**PROBLEM DESCRIPTION**
What is the number of lines in the entries that contain the word "Switch"? Reply with that number only.

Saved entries
↓

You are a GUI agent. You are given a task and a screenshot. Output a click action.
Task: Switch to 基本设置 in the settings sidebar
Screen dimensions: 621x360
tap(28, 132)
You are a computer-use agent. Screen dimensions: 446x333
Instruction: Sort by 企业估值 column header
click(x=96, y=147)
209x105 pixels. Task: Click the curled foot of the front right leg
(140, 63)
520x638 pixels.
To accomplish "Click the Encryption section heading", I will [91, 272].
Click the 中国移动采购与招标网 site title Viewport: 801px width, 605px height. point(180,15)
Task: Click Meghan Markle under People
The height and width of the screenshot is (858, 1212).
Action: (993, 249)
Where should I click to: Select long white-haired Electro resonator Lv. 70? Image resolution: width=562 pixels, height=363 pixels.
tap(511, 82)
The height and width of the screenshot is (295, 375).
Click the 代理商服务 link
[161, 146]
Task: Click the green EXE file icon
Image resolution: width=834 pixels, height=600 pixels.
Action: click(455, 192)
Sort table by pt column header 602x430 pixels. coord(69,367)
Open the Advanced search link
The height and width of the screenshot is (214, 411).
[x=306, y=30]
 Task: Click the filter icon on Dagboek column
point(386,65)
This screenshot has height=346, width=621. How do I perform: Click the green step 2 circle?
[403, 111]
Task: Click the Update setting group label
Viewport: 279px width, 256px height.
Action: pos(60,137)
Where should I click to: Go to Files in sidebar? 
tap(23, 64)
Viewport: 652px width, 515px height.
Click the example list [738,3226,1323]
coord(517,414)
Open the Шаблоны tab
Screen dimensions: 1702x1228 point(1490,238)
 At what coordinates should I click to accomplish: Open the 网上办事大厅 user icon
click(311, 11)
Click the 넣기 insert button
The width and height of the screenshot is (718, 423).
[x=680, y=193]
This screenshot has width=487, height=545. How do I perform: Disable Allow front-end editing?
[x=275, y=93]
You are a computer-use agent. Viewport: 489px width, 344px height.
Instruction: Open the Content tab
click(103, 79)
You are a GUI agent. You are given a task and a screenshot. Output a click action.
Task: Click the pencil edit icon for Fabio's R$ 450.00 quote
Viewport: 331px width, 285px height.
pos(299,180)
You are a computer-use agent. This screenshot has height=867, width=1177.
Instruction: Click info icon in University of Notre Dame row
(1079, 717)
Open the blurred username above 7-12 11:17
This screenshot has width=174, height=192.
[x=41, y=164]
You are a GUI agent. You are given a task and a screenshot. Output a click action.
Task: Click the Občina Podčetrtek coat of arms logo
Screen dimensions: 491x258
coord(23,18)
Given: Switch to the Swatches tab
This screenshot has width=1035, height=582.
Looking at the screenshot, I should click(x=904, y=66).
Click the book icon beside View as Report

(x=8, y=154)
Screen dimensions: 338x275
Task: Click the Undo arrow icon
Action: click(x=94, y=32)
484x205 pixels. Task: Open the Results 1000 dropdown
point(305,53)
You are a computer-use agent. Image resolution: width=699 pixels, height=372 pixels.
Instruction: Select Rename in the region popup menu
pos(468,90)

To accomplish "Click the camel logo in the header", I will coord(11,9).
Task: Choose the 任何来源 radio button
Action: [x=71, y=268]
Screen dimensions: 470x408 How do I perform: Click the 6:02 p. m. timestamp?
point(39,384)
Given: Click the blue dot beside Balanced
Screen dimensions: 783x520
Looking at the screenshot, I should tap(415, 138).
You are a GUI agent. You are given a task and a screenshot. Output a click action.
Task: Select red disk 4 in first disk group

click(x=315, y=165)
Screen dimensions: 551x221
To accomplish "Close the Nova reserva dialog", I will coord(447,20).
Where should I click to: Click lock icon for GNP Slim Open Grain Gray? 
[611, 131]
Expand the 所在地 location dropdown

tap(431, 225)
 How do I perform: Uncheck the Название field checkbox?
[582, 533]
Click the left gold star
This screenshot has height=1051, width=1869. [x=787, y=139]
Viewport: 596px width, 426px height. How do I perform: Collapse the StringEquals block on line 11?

↑

**TASK RESPONSE**
2